Terrifying Video Shows Huge Great White Shark Circling Kayaker 5,000 Feet From Shore

An Australian fisherman feared he was "probably going to die" when a giant 13-foot-long great white shark began circling his kayak on Saturday.

"I just looked next to me and the shark was just gliding past, looking straight at me," Matthew Smith told 9 News after the close encounter, around a mile from Black Head Beach, in New South Wales, on the east coast of Australia.

"I did think that I was probably going to die," added Smith, who captured it all on video from his kayak.

The incident was also captured by a drone that his friend was controlling overhead.

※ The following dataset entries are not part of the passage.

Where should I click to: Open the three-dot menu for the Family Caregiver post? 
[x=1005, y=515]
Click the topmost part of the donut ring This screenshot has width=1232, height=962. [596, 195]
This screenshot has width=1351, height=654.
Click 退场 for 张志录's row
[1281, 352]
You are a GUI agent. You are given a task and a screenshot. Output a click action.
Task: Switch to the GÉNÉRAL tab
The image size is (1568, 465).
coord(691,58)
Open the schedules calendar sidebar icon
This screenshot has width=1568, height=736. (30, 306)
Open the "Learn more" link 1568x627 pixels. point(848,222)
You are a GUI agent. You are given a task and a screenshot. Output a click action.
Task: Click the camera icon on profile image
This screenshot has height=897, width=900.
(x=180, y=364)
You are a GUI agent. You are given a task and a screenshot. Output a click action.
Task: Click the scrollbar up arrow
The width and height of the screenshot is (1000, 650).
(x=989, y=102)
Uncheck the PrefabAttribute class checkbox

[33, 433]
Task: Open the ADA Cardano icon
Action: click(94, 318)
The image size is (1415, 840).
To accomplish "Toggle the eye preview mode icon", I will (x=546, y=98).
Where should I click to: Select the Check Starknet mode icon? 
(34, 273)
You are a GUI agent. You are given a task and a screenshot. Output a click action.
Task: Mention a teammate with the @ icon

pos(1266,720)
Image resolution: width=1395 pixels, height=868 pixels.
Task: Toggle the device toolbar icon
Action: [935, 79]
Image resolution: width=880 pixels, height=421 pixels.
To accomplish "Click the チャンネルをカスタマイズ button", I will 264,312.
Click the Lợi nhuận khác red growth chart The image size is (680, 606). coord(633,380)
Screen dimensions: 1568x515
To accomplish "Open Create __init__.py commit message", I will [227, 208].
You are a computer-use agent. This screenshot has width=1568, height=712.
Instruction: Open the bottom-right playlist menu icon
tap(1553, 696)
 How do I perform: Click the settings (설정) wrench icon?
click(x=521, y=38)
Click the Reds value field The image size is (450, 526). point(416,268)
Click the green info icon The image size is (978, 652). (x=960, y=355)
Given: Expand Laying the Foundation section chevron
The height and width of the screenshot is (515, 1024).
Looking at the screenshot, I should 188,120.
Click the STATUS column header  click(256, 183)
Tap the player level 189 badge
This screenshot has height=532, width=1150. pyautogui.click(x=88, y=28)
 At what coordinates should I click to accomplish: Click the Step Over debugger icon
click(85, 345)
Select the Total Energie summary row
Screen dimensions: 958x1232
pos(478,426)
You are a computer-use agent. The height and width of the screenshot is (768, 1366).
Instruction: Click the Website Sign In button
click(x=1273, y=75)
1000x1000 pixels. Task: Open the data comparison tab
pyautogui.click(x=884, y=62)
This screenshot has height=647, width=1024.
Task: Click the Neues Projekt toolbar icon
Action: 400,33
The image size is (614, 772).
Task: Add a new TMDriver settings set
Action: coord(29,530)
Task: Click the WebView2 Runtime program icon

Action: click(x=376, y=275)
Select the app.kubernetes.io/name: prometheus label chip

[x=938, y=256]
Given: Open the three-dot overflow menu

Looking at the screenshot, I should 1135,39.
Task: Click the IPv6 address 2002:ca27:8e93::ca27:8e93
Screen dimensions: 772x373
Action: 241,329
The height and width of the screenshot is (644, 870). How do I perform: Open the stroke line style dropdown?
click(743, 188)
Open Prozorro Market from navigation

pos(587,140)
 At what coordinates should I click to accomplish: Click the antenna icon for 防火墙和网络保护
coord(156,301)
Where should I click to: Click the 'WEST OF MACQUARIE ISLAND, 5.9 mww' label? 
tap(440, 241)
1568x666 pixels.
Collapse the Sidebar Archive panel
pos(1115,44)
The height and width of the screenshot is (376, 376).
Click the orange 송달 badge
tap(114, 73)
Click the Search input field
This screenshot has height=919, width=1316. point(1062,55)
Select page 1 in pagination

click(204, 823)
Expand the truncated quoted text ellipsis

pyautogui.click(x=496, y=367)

His friend Nick O'Brien was forced to watch the potentially fatal encounter on screen from far away, as the shark circled Smith, before heading right for his bright green boat.

"I just sort of started worrying, thinking, oh, hopefully this goes alright," O'Brien said.

The shark appeared curious about the kayak's sea anchor, Smith said, explaining that he quickly made the decision to dump that kit into the sea.

Fortunately, the enormous predator—possibly put off by the sound of the drone overhead—thought better of having a bite of Smith or his kayak.

Although shaken after the ordeal, Smith said he would continue fishing, only now he is going to need a bigger boat.

"The tinny [small open aluminium boat] might get wet for the next couple of weeks and the kayak might stay in the shed," said Smith.

No one in Australia was killed in a shark attack in 2019, but more people have been killed by attacks in 2020 than any other year since 1934, according to conservationists.

Seven people this year lost their lives as a result a shark encounters off the coast of Australia, with five occurring off Queensland and New South Wales, and two occurring off the south coast of Western Australia.

Great white shark
Aerial photo of a great white shark. A man off the coast of east Australia escaped a potential shark attack while fishing off shore at the weekend. JOSEPH PREZIOSO/AFP/Getty Images

"In Australia, [this year is] a bit of a blip," Culum Brown, a professor at Macquarie University's Department of Biological Sciences in Sydney told CNN.

"And in fact the long-term average is one – one fatality per year. So seven is a long way above that, there's no doubt."

Scientists say climate change could be the reason sharks are changing their behaviour, and going in search for food sources in colder climes.

Newsweek has contacted the National Oceanic and Atmospheric Administration (NOAA) Fisheries for comment on the increase in shark attacks.